■ Task objective: In the records below, find the line containing "[Podcast] (33, 2494)" and the line containing "[Мультимедiа]"; please repeat exactly the lines from one to the other, both included, and nothing more.

■ Data in this exercise:

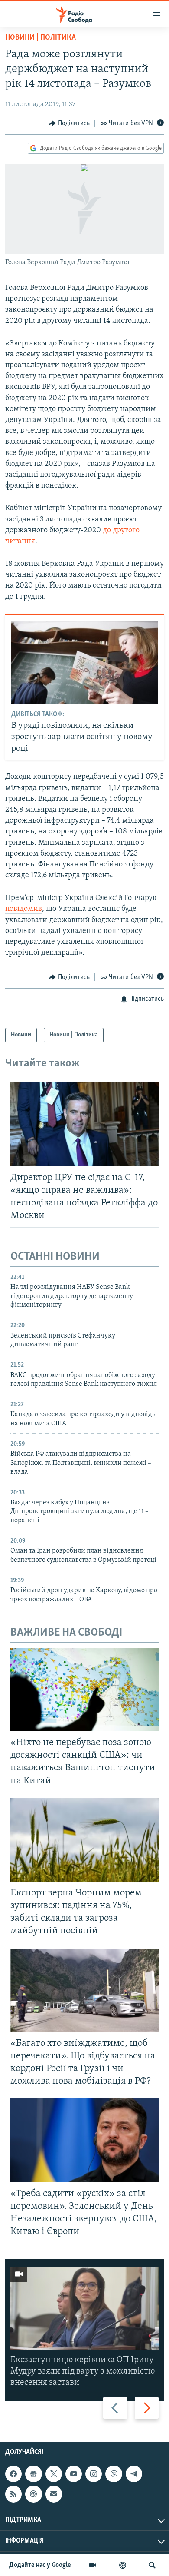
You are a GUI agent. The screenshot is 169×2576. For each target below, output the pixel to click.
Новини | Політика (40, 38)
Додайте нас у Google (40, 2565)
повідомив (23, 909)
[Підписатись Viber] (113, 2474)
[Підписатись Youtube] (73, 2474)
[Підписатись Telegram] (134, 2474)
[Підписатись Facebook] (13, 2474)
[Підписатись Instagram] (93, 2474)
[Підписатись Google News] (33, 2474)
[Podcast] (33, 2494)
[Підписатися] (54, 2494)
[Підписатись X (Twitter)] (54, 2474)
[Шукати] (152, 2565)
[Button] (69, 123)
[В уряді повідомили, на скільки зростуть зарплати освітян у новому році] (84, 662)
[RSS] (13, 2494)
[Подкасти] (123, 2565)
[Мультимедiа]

...

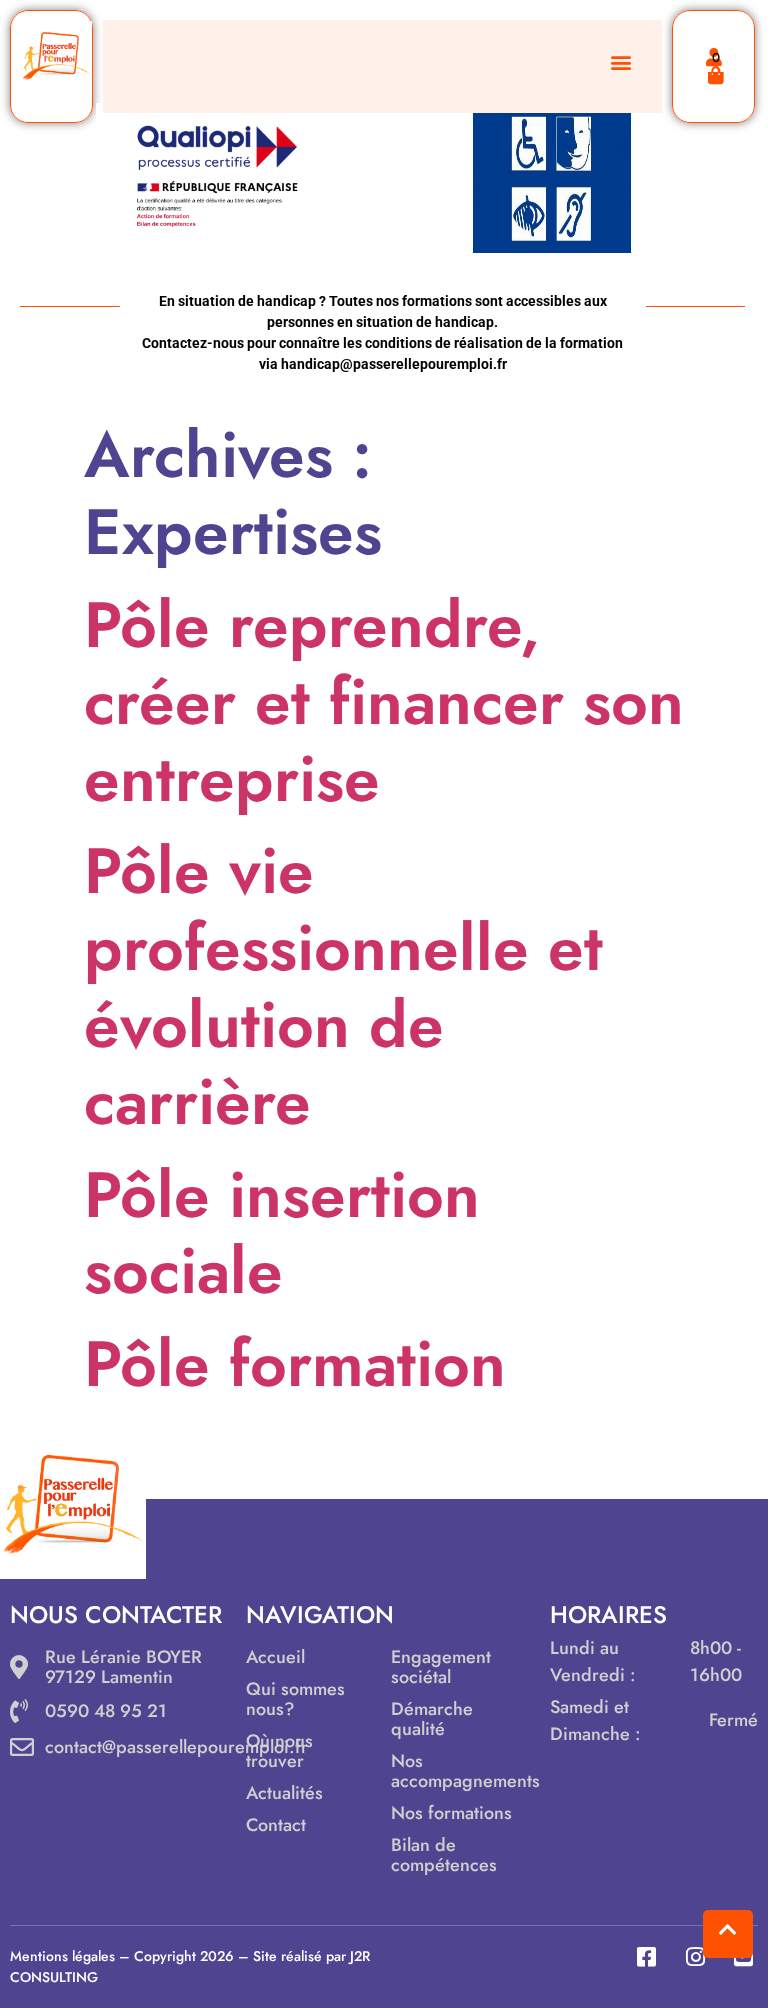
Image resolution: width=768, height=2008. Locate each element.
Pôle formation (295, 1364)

■ Response:
[Podcast] (33, 2494)
[Підписатися] (54, 2494)
[Підписатись X (Twitter)] (54, 2474)
[Шукати] (152, 2565)
[Button] (69, 123)
[В уряді повідомили, на скільки зростуть зарплати освітян у новому році] (84, 662)
[RSS] (13, 2494)
[Подкасти] (123, 2565)
[Мультимедiа]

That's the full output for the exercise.